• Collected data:

======

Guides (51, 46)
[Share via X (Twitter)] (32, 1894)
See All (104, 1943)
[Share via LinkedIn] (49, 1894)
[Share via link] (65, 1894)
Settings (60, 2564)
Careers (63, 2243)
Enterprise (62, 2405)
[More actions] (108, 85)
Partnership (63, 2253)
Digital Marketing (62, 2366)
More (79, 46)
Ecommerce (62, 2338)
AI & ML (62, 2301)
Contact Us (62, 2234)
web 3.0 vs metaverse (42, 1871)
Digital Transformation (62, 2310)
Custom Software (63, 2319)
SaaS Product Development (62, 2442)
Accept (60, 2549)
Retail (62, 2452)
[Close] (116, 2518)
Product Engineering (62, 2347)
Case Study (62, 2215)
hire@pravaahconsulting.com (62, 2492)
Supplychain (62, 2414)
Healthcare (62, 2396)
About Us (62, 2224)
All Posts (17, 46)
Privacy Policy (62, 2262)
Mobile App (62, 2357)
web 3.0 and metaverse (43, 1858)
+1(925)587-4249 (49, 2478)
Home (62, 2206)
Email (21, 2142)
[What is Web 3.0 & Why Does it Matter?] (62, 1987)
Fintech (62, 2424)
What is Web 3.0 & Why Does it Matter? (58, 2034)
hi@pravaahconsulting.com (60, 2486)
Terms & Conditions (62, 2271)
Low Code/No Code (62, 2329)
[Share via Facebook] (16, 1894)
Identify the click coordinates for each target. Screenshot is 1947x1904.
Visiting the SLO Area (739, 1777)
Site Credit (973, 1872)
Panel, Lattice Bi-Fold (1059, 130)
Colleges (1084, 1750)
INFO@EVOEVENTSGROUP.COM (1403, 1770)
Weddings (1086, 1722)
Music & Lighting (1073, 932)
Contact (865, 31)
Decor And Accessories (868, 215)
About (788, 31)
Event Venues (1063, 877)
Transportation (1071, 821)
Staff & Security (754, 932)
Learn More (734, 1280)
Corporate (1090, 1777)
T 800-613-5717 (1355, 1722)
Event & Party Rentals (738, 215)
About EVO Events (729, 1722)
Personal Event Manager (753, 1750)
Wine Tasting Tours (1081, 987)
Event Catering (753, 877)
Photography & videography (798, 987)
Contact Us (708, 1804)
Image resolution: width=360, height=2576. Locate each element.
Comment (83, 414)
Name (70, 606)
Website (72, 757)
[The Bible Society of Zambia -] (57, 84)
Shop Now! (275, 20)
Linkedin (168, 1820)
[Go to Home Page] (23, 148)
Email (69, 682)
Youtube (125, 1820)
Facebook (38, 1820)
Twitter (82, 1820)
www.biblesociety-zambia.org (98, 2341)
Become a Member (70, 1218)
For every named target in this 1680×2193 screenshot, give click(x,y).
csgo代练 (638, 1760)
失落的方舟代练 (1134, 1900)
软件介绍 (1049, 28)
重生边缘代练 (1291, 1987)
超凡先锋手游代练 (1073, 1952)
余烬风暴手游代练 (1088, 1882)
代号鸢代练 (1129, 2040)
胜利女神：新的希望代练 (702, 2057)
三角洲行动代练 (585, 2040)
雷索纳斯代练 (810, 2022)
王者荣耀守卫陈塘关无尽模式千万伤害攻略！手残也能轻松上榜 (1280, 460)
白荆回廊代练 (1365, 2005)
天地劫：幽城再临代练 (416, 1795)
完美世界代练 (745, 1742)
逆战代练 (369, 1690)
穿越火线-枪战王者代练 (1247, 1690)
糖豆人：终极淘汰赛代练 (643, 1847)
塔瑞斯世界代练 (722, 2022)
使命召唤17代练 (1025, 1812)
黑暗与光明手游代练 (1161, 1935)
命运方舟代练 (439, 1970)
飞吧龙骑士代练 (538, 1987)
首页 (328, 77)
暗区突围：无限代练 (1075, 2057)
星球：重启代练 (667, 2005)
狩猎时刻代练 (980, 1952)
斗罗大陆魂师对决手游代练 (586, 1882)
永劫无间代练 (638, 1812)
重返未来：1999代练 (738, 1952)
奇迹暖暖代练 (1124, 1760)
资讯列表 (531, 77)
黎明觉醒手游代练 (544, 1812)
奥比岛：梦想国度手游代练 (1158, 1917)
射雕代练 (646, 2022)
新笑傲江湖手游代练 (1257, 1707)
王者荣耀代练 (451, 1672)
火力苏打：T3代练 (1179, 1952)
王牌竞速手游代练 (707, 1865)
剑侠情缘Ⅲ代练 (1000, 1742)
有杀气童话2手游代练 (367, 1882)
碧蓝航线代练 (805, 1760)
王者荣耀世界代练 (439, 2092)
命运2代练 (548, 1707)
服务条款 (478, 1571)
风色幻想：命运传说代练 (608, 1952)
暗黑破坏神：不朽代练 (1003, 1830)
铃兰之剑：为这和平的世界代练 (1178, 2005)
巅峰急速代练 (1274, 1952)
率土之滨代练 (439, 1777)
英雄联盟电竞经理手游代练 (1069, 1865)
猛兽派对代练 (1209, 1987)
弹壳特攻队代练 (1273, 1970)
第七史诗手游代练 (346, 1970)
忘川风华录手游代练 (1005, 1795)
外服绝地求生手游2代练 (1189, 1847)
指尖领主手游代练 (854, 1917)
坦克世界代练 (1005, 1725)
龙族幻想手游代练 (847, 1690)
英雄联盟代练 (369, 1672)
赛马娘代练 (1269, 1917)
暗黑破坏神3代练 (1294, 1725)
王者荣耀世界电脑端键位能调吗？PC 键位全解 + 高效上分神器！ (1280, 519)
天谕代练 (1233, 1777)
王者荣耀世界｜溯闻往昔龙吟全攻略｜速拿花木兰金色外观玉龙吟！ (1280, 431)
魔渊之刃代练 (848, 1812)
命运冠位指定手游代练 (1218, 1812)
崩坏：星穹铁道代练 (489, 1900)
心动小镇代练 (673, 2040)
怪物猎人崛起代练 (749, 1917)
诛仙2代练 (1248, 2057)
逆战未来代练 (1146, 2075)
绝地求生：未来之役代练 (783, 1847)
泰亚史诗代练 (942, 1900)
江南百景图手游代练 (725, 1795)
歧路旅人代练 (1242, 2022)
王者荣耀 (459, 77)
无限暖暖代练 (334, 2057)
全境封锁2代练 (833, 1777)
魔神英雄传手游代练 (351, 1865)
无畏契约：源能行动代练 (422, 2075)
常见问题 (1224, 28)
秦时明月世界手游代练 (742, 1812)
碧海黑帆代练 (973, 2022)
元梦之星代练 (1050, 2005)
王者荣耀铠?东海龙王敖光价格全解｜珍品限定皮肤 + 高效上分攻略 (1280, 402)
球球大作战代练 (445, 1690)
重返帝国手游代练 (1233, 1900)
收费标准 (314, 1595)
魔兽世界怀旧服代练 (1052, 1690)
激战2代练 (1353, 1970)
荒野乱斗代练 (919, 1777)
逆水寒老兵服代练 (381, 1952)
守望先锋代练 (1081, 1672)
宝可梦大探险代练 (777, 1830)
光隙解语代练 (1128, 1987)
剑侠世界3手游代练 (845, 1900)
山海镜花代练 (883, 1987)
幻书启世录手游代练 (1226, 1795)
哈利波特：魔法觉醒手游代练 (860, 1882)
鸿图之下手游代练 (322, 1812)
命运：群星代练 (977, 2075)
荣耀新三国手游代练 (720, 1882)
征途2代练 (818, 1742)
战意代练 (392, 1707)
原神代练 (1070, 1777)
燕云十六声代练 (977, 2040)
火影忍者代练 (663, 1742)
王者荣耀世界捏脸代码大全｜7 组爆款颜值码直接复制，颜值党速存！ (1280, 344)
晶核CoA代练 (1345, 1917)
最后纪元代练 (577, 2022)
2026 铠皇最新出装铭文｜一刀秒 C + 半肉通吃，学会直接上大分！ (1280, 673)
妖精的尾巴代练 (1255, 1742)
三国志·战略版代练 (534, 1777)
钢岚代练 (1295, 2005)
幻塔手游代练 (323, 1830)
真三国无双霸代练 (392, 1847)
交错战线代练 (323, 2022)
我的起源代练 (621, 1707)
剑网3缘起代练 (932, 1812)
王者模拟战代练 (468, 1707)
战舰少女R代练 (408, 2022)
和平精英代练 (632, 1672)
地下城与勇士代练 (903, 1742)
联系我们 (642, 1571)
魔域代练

======

• EXERCISE BRIEF:
Output only an exact transcription of the lines above from the one with "Low Code/No Code (62, 2329)" up to and including the one with "Website (72, 757)".

• OUTPUT FOR THIS TASK:
Low Code/No Code (62, 2329)
[Share via Facebook] (16, 1894)
Identify the click coordinates for each target. Screenshot is 1947x1904.
Visiting the SLO Area (739, 1777)
Site Credit (973, 1872)
Panel, Lattice Bi-Fold (1059, 130)
Colleges (1084, 1750)
INFO@EVOEVENTSGROUP.COM (1403, 1770)
Weddings (1086, 1722)
Music & Lighting (1073, 932)
Contact (865, 31)
Decor And Accessories (868, 215)
About (788, 31)
Event Venues (1063, 877)
Transportation (1071, 821)
Staff & Security (754, 932)
Learn More (734, 1280)
Corporate (1090, 1777)
T 800-613-5717 (1355, 1722)
Event & Party Rentals (738, 215)
About EVO Events (729, 1722)
Personal Event Manager (753, 1750)
Wine Tasting Tours (1081, 987)
Event Catering (753, 877)
Photography & videography (798, 987)
Contact Us (708, 1804)
Image resolution: width=360, height=2576. Locate each element.
Comment (83, 414)
Name (70, 606)
Website (72, 757)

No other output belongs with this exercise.